===== PASSAGE TO READ

So do we have a potential date and venue people? 

Date :- 27th September
Venue :- The Beagle pub, Ipswich


----------



## ip2_tt (May 1, 2008)

if were saying the beagle whattime we looking at,

no one fancy a southend trip then ?


----------



## goonette (May 30, 2008)

27th is fine with me!

Takes women to organise it as usual! 8)


----------



## Dotti (Mar 9, 2003)

27th Sept cool with me too 8)


----------



## ip2_tt (May 1, 2008)

what time we saying sat 27th sep as its a saturday and saturdays are football days well until 4.45


----------



## goonette (May 30, 2008)

Well thought Dottie, that Sat is an Ipswich home game and an evening kick off, 5.20 apparently. Bugger!

Is anyone else interested in this or just us? The boys seem to have gone quiet.....


----------



## Dotti (Mar 9, 2003)

Well, we did tr Goonette.


----------



## goonette (May 30, 2008)

==========
===== RECORDED DATA

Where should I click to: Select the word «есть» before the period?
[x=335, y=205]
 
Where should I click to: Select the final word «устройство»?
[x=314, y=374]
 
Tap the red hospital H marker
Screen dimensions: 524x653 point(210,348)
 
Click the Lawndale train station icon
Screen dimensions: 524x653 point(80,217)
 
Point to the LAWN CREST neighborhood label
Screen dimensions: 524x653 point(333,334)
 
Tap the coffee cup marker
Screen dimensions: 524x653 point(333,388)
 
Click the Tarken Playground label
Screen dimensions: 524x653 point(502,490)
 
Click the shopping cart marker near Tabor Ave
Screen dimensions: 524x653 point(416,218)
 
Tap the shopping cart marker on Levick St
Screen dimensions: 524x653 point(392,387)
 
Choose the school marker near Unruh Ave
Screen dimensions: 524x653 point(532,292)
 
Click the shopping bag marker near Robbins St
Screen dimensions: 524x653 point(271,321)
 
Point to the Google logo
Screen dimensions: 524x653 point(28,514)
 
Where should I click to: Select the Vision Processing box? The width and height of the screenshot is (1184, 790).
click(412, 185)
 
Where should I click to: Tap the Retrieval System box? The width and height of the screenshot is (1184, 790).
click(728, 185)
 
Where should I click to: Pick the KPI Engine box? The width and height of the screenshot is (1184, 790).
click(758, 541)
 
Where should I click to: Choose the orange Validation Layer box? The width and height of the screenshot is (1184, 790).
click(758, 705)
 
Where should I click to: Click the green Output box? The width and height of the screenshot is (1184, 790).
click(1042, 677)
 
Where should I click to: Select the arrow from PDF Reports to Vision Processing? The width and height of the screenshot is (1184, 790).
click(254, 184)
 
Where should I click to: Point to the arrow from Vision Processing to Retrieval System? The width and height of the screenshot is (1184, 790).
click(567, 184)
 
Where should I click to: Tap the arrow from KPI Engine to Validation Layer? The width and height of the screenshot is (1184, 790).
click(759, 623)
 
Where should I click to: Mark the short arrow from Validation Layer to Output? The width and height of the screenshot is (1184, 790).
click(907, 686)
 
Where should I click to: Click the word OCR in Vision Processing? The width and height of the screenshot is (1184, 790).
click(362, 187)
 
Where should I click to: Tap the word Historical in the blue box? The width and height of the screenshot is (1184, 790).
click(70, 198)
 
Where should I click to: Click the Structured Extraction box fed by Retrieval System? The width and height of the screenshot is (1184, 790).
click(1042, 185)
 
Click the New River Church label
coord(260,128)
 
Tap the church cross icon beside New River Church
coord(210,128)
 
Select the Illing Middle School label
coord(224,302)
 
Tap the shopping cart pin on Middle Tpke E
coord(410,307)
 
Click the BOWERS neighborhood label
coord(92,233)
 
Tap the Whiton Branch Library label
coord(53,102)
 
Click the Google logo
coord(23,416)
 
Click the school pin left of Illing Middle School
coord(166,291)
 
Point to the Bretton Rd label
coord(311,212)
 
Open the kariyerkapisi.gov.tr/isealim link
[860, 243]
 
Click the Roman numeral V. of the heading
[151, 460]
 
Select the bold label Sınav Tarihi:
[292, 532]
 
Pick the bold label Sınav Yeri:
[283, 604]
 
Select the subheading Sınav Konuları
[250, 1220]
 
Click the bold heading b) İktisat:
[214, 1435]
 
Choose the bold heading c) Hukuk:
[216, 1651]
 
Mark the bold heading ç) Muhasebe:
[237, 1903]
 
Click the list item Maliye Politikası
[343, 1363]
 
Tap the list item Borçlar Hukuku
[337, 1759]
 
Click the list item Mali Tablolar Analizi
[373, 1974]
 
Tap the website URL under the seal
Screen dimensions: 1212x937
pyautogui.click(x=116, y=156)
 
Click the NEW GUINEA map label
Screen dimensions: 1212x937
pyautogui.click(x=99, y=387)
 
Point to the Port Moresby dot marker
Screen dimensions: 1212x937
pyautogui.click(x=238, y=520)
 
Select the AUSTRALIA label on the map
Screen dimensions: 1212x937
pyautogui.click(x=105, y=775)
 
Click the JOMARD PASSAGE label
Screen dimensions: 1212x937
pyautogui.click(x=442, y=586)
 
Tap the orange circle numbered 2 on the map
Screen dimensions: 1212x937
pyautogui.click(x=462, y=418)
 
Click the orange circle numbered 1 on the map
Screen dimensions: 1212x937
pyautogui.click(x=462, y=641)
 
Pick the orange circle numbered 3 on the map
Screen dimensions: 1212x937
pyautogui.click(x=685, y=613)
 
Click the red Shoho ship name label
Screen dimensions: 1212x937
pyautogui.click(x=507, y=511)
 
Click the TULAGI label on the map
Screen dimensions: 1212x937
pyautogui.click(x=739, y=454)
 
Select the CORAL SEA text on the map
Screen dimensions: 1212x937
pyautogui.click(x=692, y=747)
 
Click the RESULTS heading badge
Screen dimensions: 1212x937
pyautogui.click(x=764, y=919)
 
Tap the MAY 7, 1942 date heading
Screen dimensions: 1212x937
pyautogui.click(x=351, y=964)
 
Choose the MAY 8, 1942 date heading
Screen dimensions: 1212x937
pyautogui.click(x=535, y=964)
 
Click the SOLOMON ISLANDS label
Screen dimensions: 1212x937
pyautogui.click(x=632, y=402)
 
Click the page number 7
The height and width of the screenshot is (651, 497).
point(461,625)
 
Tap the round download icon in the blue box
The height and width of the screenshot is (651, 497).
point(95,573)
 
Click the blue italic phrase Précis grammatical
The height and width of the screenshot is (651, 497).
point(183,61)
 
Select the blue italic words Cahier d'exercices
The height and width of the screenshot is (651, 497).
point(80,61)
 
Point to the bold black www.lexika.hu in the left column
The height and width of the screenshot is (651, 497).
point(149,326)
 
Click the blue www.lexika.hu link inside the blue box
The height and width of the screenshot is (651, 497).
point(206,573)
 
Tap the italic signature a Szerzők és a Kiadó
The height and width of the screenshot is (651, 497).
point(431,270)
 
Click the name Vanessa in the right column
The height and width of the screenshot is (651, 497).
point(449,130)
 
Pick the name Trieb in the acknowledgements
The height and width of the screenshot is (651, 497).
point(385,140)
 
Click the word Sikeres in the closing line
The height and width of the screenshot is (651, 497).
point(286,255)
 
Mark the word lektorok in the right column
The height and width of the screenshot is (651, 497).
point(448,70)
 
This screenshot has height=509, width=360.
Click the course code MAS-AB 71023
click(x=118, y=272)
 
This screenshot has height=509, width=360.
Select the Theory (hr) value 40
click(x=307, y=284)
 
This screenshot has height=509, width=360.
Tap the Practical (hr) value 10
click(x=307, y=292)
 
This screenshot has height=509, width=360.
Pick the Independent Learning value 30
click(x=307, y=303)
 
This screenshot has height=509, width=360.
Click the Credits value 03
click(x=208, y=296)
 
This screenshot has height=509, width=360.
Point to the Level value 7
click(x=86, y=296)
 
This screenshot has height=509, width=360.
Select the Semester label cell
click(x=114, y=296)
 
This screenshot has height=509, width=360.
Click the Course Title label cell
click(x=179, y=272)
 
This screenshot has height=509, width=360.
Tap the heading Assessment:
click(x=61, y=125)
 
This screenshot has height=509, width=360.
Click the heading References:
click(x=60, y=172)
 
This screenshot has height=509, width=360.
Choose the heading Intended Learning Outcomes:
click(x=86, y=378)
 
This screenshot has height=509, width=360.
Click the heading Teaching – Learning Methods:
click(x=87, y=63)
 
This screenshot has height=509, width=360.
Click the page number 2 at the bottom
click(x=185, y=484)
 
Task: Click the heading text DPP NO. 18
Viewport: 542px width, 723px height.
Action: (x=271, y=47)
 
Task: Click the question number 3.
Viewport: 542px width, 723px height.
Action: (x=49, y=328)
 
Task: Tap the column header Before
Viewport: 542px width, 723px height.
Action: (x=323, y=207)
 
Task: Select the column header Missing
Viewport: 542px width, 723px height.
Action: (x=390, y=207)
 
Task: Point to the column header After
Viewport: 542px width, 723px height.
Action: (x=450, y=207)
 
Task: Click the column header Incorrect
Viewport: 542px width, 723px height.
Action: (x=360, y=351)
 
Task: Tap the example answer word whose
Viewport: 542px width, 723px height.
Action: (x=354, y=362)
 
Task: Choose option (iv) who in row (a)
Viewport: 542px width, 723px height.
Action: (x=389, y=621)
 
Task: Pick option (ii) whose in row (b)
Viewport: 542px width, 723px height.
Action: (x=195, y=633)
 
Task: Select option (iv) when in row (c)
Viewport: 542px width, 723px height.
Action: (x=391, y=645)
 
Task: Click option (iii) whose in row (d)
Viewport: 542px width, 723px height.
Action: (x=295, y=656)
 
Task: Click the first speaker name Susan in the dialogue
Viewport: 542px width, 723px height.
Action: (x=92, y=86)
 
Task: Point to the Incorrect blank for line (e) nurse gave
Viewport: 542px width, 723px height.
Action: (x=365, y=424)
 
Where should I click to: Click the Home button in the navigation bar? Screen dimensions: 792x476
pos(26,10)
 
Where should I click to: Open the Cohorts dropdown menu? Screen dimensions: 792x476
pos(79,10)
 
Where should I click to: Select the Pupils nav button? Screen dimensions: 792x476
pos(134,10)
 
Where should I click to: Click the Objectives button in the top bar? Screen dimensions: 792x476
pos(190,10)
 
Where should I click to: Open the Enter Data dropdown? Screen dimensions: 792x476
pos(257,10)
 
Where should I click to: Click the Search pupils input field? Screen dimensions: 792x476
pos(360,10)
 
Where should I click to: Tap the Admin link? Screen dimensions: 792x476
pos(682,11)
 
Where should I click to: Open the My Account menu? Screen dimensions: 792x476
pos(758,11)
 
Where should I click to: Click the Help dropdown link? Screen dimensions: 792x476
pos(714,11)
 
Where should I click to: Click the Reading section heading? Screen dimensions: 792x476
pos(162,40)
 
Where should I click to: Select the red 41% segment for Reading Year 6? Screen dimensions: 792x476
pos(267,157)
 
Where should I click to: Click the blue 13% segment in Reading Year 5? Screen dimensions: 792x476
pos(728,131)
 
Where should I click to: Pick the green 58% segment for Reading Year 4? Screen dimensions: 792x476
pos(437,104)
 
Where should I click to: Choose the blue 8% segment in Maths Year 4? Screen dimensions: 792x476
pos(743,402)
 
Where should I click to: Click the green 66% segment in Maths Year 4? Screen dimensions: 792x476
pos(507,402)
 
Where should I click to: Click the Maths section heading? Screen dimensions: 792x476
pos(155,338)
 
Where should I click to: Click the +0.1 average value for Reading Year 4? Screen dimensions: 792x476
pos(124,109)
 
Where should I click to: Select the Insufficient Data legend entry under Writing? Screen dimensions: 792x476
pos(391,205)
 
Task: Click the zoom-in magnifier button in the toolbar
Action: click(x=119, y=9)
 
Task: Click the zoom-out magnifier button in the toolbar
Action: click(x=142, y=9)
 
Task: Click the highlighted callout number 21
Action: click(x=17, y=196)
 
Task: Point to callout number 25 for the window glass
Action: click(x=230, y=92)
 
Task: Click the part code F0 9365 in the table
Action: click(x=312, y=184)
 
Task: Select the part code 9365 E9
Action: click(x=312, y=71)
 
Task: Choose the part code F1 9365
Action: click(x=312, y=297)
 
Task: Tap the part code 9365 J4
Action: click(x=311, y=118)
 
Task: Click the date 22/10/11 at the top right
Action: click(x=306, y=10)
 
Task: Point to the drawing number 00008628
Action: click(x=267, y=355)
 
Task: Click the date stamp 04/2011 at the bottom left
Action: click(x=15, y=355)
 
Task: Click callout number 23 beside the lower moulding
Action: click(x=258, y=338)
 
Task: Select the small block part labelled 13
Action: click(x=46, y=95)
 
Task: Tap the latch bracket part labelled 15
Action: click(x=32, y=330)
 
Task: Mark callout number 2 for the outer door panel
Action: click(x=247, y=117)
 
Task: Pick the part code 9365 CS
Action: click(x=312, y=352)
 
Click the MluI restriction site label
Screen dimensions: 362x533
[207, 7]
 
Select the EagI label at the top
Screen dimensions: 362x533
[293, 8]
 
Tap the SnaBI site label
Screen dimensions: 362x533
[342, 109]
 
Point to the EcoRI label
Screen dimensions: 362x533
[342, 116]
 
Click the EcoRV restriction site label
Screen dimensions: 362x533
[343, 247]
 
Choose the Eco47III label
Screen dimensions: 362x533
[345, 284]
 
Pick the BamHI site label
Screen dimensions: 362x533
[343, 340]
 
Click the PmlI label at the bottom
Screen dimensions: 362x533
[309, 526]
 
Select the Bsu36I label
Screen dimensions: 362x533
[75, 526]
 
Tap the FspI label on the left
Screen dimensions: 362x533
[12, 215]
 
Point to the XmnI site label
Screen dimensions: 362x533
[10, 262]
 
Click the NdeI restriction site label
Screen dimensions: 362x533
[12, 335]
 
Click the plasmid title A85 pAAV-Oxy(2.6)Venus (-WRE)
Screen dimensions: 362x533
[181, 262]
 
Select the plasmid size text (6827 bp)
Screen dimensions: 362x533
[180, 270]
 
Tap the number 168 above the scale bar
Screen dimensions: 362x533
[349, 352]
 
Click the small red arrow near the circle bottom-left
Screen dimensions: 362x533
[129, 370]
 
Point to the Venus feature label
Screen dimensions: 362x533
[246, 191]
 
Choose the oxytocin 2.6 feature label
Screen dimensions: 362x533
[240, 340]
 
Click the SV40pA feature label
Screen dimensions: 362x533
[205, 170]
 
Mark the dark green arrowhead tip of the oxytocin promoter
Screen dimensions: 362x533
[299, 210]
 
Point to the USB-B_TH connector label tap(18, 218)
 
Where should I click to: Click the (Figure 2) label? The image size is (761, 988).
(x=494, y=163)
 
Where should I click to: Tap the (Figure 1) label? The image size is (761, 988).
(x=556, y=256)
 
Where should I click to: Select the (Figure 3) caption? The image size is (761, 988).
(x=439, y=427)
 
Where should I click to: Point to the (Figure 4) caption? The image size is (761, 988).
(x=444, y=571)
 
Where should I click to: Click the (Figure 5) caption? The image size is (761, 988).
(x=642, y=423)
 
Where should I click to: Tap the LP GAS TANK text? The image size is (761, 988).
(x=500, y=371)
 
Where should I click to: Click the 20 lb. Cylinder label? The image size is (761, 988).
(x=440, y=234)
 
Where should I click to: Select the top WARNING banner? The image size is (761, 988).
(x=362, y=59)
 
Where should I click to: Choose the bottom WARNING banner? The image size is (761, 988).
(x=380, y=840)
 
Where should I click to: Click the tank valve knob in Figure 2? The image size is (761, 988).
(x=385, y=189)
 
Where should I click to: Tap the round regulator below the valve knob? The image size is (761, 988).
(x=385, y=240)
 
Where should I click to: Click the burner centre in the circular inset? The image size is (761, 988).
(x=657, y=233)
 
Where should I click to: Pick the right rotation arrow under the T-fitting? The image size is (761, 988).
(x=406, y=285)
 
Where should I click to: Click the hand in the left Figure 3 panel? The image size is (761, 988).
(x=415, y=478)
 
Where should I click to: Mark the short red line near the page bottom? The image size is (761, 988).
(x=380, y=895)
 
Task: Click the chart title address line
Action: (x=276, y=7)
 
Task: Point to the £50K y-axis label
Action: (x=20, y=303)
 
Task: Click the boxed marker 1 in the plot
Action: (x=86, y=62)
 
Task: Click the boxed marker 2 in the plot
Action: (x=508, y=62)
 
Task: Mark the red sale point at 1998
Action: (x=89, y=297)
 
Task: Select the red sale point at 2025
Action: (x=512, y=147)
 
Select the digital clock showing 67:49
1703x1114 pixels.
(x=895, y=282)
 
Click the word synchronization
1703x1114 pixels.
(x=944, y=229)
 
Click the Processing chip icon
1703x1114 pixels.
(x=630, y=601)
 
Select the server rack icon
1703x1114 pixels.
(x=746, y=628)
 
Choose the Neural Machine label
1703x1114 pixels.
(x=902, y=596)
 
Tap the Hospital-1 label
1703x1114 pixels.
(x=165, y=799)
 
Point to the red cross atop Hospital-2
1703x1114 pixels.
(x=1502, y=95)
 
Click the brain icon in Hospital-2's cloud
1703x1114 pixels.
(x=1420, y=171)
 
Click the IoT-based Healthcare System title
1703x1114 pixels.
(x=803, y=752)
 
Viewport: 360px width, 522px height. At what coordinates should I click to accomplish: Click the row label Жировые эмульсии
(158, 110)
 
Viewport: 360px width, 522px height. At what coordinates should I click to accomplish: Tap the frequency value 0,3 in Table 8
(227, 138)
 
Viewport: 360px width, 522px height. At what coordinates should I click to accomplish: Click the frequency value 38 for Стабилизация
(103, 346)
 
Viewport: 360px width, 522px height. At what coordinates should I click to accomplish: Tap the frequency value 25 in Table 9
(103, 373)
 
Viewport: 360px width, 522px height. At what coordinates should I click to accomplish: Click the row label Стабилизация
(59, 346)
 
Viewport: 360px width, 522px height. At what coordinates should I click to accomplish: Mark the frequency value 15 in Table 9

==========

Write the next part of the forum thread about setting a date and venue for a get-together at the Beagle pub, starting right after the last line shown. The records play no part in this work.

● WRITTEN ANSWER
Indeed, perhaps it's because there wouldn't be women draped over their cars at The Beagle?


----------



## Dotti (Mar 9, 2003)

goonette said:


> Indeed, perhaps it's because there wouldn't be women draped over their cars at The Beagle?


 We can do that! :lol:


----------



## goonette (May 30, 2008)

Oh yes, that's true. lol


----------



## ip2_tt (May 1, 2008)

im male and im up for it


----------



## Essex Audi (Aug 1, 2007)

Coming home last night and noticed lakeside being very busy actually it was so busy people drifting and that really good meet if u all fancy this one saturday night


----------



## ip2_tt (May 1, 2008)

lakeside would be good chap i wouldnt mind popping down one sat night mate, do u just go there or southend first then down to lakeside?


----------



## Dotti (Mar 9, 2003)

9th August this thread was started and still no venue, date or anything! :roll: Goonette, fancy meeting up on our own for a girlie spot of lunch?


----------



## goonette (May 30, 2008)

Dotti said:


> 9th August this thread was started and still no venue, date or anything! :roll: Goonette, fancy meeting up on our own for a girlie spot of lunch?


Yeah that sounds good. We'll do it without the boys!


----------



## marc tt (Aug 4, 2008)

yeah b good to meet up, i'm from ipswich and would like to do some cruisin so count me in !


----------



## TTonyTT (Apr 24, 2006)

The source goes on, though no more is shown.